### EXERCISE
All of the data below is to be copied again without changes.

START AVAILABLE RECORDS

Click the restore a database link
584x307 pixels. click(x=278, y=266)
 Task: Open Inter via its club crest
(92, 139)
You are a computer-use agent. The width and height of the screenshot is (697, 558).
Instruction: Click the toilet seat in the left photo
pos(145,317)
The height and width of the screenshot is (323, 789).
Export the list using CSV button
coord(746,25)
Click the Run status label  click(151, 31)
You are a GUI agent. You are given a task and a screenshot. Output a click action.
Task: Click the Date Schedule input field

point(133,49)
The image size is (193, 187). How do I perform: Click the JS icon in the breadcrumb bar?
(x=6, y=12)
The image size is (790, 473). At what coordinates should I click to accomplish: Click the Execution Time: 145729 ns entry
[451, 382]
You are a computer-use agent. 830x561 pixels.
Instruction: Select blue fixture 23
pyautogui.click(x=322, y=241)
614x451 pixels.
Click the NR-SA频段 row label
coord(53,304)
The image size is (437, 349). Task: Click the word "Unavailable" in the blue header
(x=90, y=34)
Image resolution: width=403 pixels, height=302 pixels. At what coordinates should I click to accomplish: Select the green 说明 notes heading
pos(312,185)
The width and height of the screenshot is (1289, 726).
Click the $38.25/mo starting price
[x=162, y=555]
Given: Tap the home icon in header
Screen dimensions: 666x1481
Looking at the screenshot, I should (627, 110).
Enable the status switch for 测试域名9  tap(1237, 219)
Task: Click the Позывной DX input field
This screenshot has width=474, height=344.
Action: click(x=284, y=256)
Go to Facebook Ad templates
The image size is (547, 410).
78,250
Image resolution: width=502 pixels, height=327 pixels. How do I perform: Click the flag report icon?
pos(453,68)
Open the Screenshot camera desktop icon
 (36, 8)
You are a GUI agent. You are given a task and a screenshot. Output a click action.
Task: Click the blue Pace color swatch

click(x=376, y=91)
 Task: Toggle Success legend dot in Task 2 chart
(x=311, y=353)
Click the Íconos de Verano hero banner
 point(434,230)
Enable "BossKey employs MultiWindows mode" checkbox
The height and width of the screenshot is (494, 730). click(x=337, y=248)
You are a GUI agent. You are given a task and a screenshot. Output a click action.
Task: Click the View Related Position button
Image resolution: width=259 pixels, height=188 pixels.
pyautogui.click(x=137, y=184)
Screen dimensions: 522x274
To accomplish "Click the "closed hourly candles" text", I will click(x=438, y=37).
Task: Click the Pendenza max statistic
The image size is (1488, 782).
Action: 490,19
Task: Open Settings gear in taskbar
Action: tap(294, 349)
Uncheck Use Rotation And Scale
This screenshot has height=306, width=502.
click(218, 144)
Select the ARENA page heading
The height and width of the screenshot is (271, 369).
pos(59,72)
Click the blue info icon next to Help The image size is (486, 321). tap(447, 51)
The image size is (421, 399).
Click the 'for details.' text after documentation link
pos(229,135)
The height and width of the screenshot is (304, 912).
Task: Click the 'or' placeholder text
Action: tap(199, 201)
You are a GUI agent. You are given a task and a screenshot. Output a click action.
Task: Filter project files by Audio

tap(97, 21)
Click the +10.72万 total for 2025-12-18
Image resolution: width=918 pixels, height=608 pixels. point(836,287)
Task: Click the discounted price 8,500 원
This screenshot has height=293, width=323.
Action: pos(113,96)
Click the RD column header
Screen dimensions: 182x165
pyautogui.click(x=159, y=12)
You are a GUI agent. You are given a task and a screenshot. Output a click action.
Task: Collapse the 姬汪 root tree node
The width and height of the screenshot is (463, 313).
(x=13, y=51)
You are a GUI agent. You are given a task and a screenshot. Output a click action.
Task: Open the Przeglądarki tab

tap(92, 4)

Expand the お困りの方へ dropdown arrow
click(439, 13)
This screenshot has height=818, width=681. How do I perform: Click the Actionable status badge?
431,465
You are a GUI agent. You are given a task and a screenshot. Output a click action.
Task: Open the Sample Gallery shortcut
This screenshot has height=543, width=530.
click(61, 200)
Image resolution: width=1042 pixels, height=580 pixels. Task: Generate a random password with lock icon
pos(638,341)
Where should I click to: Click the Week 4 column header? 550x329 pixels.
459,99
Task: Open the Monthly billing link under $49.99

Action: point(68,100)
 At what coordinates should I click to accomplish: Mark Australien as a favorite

END AVAILABLE RECORDS

### YOUR SOLUTION
Click the restore a database link
584x307 pixels. click(x=278, y=266)
 Task: Open Inter via its club crest
(92, 139)
You are a computer-use agent. The width and height of the screenshot is (697, 558).
Instruction: Click the toilet seat in the left photo
pos(145,317)
The height and width of the screenshot is (323, 789).
Export the list using CSV button
coord(746,25)
Click the Run status label  click(151, 31)
You are a GUI agent. You are given a task and a screenshot. Output a click action.
Task: Click the Date Schedule input field

point(133,49)
The image size is (193, 187). How do I perform: Click the JS icon in the breadcrumb bar?
(x=6, y=12)
The image size is (790, 473). At what coordinates should I click to accomplish: Click the Execution Time: 145729 ns entry
[451, 382]
You are a computer-use agent. 830x561 pixels.
Instruction: Select blue fixture 23
pyautogui.click(x=322, y=241)
614x451 pixels.
Click the NR-SA频段 row label
coord(53,304)
The image size is (437, 349). Task: Click the word "Unavailable" in the blue header
(x=90, y=34)
Image resolution: width=403 pixels, height=302 pixels. At what coordinates should I click to accomplish: Select the green 说明 notes heading
pos(312,185)
The width and height of the screenshot is (1289, 726).
Click the $38.25/mo starting price
[x=162, y=555]
Given: Tap the home icon in header
Screen dimensions: 666x1481
Looking at the screenshot, I should (627, 110).
Enable the status switch for 测试域名9  tap(1237, 219)
Task: Click the Позывной DX input field
This screenshot has width=474, height=344.
Action: click(x=284, y=256)
Go to Facebook Ad templates
The image size is (547, 410).
78,250
Image resolution: width=502 pixels, height=327 pixels. How do I perform: Click the flag report icon?
pos(453,68)
Open the Screenshot camera desktop icon
 (36, 8)
You are a GUI agent. You are given a task and a screenshot. Output a click action.
Task: Click the blue Pace color swatch

click(x=376, y=91)
 Task: Toggle Success legend dot in Task 2 chart
(x=311, y=353)
Click the Íconos de Verano hero banner
 point(434,230)
Enable "BossKey employs MultiWindows mode" checkbox
The height and width of the screenshot is (494, 730). click(x=337, y=248)
You are a GUI agent. You are given a task and a screenshot. Output a click action.
Task: Click the View Related Position button
Image resolution: width=259 pixels, height=188 pixels.
pyautogui.click(x=137, y=184)
Screen dimensions: 522x274
To accomplish "Click the "closed hourly candles" text", I will click(x=438, y=37).
Task: Click the Pendenza max statistic
The image size is (1488, 782).
Action: 490,19
Task: Open Settings gear in taskbar
Action: tap(294, 349)
Uncheck Use Rotation And Scale
This screenshot has height=306, width=502.
click(218, 144)
Select the ARENA page heading
The height and width of the screenshot is (271, 369).
pos(59,72)
Click the blue info icon next to Help The image size is (486, 321). tap(447, 51)
The image size is (421, 399).
Click the 'for details.' text after documentation link
pos(229,135)
The height and width of the screenshot is (304, 912).
Task: Click the 'or' placeholder text
Action: tap(199, 201)
You are a GUI agent. You are given a task and a screenshot. Output a click action.
Task: Filter project files by Audio

tap(97, 21)
Click the +10.72万 total for 2025-12-18
Image resolution: width=918 pixels, height=608 pixels. point(836,287)
Task: Click the discounted price 8,500 원
This screenshot has height=293, width=323.
Action: pos(113,96)
Click the RD column header
Screen dimensions: 182x165
pyautogui.click(x=159, y=12)
You are a GUI agent. You are given a task and a screenshot. Output a click action.
Task: Collapse the 姬汪 root tree node
The width and height of the screenshot is (463, 313).
(x=13, y=51)
You are a GUI agent. You are given a task and a screenshot. Output a click action.
Task: Open the Przeglądarki tab

tap(92, 4)

Expand the お困りの方へ dropdown arrow
click(439, 13)
This screenshot has height=818, width=681. How do I perform: Click the Actionable status badge?
431,465
You are a GUI agent. You are given a task and a screenshot. Output a click action.
Task: Open the Sample Gallery shortcut
This screenshot has height=543, width=530.
click(61, 200)
Image resolution: width=1042 pixels, height=580 pixels. Task: Generate a random password with lock icon
pos(638,341)
Where should I click to: Click the Week 4 column header? 550x329 pixels.
459,99
Task: Open the Monthly billing link under $49.99

Action: point(68,100)
 At what coordinates should I click to accomplish: Mark Australien as a favorite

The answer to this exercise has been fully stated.